# TASK STATEMENT
Where a line contains "Start the service using toolbar play icon", begin there and restate word for word every line to the end of the entries below, pictures excluded.

# MATERIAL PROVIDED
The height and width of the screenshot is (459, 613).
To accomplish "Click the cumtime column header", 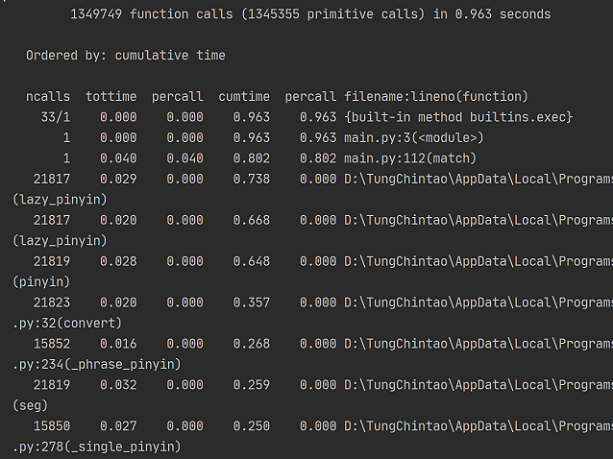I will click(x=244, y=97).
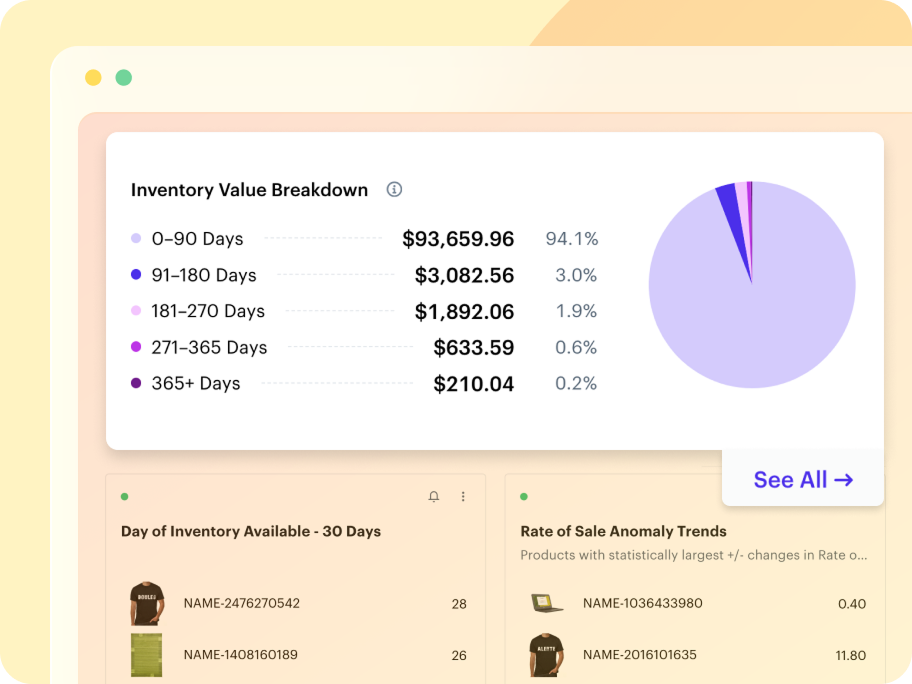Viewport: 912px width, 684px height.
Task: Click the See All link
Action: tap(803, 480)
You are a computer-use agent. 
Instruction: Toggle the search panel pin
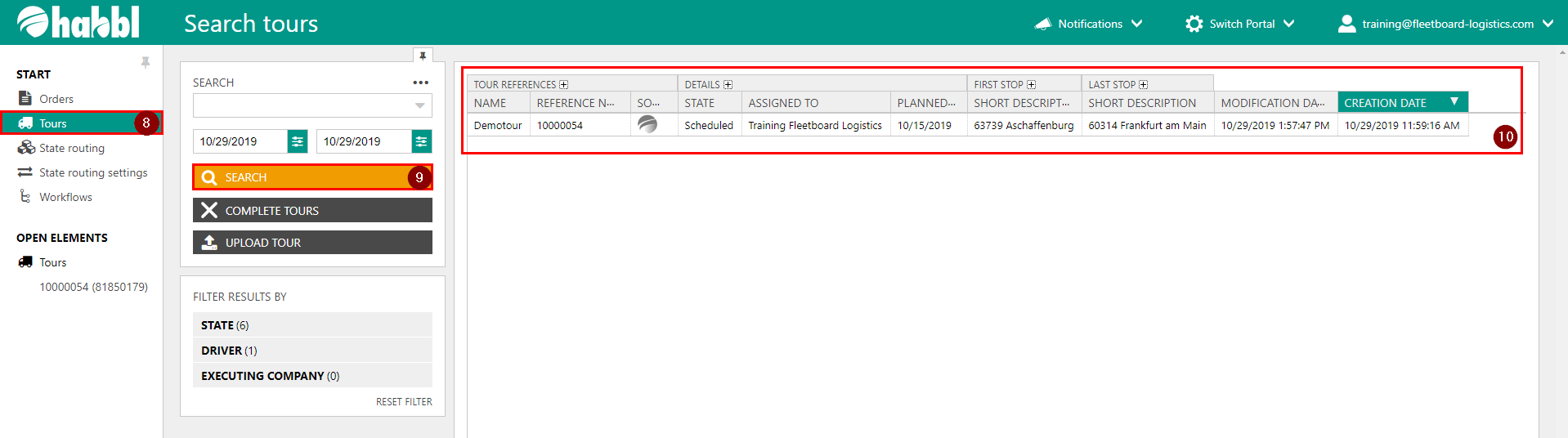click(423, 56)
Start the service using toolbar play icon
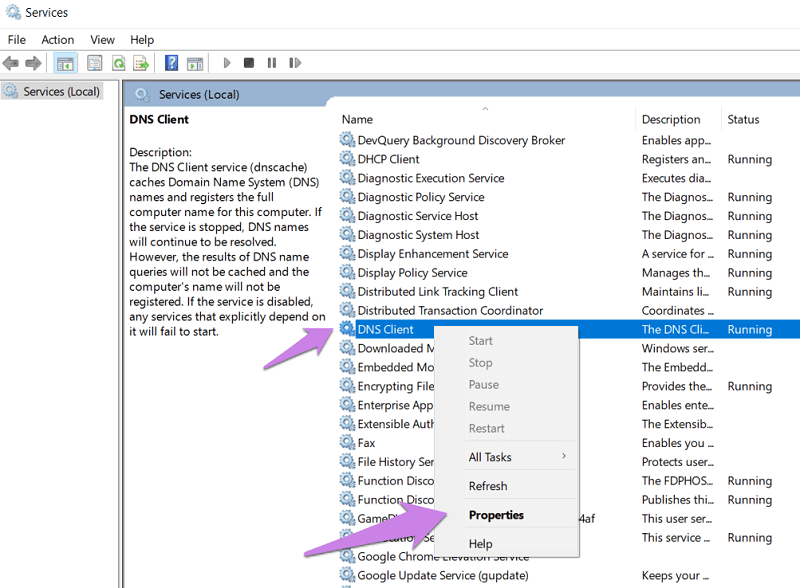Screen dimensions: 800x588 click(226, 62)
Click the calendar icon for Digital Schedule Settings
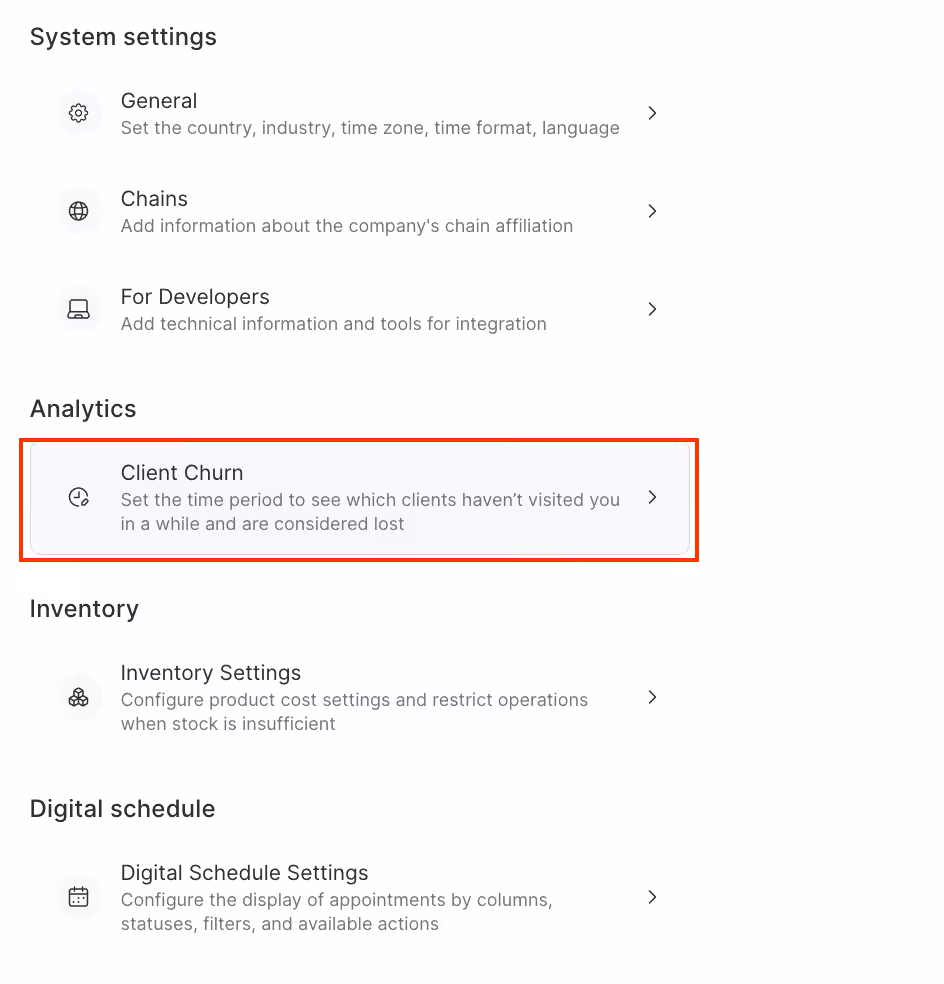 coord(79,897)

# FINISHED EXERCISE
Start the service using toolbar play icon
Screen dimensions: 800x588 click(226, 62)
Click the calendar icon for Digital Schedule Settings
 coord(79,897)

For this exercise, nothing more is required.